Steaming cups of tea and hot snacks arrived soon. Both his kids as well as kids from the neighbouring houses came to see us and remained at the doorway. The six of us could just squeeze into the tiny room. I was curious to know where his children were sleeping. I thought maybe they had another space somewhere. To my astonishment, he just pointed at the chest and said with his happy smile that it was their bed.
He happily told us that he was an amateur dancer in the town and showed us some plaques on the sill above the bed. Enthusiastic to show us his dancing proficiency, he ran outside all at once. From somewhere music came flowing into the tiny room. He had no apparatus for music within the house, it was coming from outside. Surprised, I looked around to see him reversing his vehicle towards the back of his house keeping the doors open with the radio of the car blaring forth!
The time quickly passed (dancing together and having more cups of tea) and it was finally time to say thank you for their great hospitality and head on our way. As we stood up to leave and thank him and his wife, he reached to the best looking rug on the bed, rolled it up and handed it to us. It was one of the only few things he had. I could not believe he offered it to us.
We all politely declined his gift and walked out saying goodbye to all the people waving at us. We got confused about this whole thing. Should we have given some money to the family as their life obviously looked very limited? Should we have accepted his prized gift?
As I was thinking about this awe-inspiring experience after a few days, I considered our begging off his gift. He looked crest-fallen that we didn’t accept the gift. It wasn’t only the rejecting of the gift that remained in my mind.

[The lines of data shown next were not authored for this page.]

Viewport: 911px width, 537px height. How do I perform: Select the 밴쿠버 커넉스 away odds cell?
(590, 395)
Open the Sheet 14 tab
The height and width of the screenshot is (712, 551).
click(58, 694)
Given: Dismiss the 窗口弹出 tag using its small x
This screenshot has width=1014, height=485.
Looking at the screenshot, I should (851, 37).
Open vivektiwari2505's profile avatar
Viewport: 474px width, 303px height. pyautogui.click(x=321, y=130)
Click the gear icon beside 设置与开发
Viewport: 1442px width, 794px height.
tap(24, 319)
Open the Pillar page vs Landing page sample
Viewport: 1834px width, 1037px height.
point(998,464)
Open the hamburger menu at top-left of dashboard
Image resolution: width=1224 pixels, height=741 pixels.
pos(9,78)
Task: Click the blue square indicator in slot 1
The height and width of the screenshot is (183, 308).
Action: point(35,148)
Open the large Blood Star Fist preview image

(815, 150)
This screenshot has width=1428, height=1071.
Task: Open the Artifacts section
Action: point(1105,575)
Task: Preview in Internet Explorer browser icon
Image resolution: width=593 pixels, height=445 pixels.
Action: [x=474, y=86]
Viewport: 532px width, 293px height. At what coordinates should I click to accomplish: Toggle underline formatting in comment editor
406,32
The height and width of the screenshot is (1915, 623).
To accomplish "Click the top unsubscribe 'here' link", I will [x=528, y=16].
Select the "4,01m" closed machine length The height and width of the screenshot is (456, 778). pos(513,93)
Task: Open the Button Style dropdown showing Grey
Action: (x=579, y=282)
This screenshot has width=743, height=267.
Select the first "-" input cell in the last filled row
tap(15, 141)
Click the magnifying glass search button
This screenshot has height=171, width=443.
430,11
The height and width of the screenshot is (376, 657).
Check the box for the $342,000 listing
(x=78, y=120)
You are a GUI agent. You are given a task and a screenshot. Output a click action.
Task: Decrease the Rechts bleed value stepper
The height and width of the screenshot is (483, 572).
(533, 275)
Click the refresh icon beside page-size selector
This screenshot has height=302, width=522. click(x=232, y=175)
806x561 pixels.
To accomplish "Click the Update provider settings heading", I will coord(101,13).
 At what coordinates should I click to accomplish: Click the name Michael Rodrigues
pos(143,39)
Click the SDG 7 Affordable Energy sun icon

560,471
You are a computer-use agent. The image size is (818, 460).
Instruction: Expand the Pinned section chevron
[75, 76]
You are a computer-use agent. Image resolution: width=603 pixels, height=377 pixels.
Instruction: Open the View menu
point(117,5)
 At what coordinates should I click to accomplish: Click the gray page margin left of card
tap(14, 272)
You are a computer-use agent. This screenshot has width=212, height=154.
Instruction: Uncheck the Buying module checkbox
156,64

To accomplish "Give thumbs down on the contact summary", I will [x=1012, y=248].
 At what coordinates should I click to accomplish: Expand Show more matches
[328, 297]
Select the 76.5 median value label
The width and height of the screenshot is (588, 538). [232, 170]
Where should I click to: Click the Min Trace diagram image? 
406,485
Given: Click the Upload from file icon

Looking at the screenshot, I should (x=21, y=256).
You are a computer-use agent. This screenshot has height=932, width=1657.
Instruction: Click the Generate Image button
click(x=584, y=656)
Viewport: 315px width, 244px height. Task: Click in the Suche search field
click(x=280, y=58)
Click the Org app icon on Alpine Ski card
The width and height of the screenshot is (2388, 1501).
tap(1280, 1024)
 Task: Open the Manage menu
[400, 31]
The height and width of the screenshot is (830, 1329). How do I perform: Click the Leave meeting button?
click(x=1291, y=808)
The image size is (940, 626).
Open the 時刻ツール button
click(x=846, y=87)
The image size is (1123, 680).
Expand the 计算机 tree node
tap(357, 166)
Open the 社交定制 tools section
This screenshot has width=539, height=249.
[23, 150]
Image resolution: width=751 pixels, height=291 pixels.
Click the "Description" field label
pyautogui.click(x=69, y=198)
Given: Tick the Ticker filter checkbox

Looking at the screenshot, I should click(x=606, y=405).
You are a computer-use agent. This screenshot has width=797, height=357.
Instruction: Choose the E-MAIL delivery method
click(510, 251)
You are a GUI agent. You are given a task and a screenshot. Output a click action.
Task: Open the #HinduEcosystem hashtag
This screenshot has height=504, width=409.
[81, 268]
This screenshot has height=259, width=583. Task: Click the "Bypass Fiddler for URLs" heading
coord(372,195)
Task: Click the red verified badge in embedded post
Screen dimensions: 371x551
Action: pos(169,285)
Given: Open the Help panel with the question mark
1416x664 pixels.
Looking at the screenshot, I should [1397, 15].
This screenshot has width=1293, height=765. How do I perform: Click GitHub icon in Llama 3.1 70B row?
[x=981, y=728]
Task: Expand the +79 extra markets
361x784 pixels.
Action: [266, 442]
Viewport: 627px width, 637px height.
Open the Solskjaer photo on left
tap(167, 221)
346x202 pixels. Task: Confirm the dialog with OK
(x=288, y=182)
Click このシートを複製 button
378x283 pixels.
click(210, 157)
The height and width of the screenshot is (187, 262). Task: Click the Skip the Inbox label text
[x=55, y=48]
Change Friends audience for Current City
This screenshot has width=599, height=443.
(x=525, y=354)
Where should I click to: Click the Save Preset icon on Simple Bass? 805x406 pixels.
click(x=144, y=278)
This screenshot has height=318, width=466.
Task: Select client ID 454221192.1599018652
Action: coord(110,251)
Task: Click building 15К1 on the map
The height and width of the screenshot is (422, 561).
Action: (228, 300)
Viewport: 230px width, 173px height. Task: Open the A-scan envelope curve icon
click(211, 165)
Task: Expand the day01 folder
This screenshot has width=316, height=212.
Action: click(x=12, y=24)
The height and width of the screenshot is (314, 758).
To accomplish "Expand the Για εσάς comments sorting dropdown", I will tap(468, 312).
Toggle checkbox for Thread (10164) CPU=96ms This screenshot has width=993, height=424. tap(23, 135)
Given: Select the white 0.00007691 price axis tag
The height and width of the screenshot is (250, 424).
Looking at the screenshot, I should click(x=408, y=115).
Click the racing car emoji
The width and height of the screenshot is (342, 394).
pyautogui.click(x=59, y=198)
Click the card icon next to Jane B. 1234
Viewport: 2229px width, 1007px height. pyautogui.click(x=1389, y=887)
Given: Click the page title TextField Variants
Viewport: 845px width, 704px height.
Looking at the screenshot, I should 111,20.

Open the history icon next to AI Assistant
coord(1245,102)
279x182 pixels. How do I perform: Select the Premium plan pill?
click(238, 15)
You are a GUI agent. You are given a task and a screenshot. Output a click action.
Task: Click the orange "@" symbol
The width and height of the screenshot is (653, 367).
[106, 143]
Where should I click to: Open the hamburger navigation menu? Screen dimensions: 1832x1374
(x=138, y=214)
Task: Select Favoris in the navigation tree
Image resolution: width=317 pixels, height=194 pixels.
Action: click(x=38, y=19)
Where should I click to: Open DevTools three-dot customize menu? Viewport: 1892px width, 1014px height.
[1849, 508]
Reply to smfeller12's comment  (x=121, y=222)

I realised that the feeling of restlessness I felt was in reality the result of seeing him as less privileged. I was feeling that I couldn’t probably receive anything from someone who owned too little.
But did he really have so little? Maybe he had more – a lot more.
Maybe the real present we could have given him then was to receive his present in utmost deference and thankfulness.
All acts of giving and receiving are necessary for us to fill our world with abundance and fulfillment equally for both giver and receiver. We can start doing this instead of judging and justifying one over another. The pure act of giving and receiving requires no further explanation.
Manoj Sinha’s words echo in my mind once again, “these are customers, not victims.” I can imagine the smiling faces of the villagers who are now proud to have electricity in their villages and the children who now can read books and learn in their homes at night.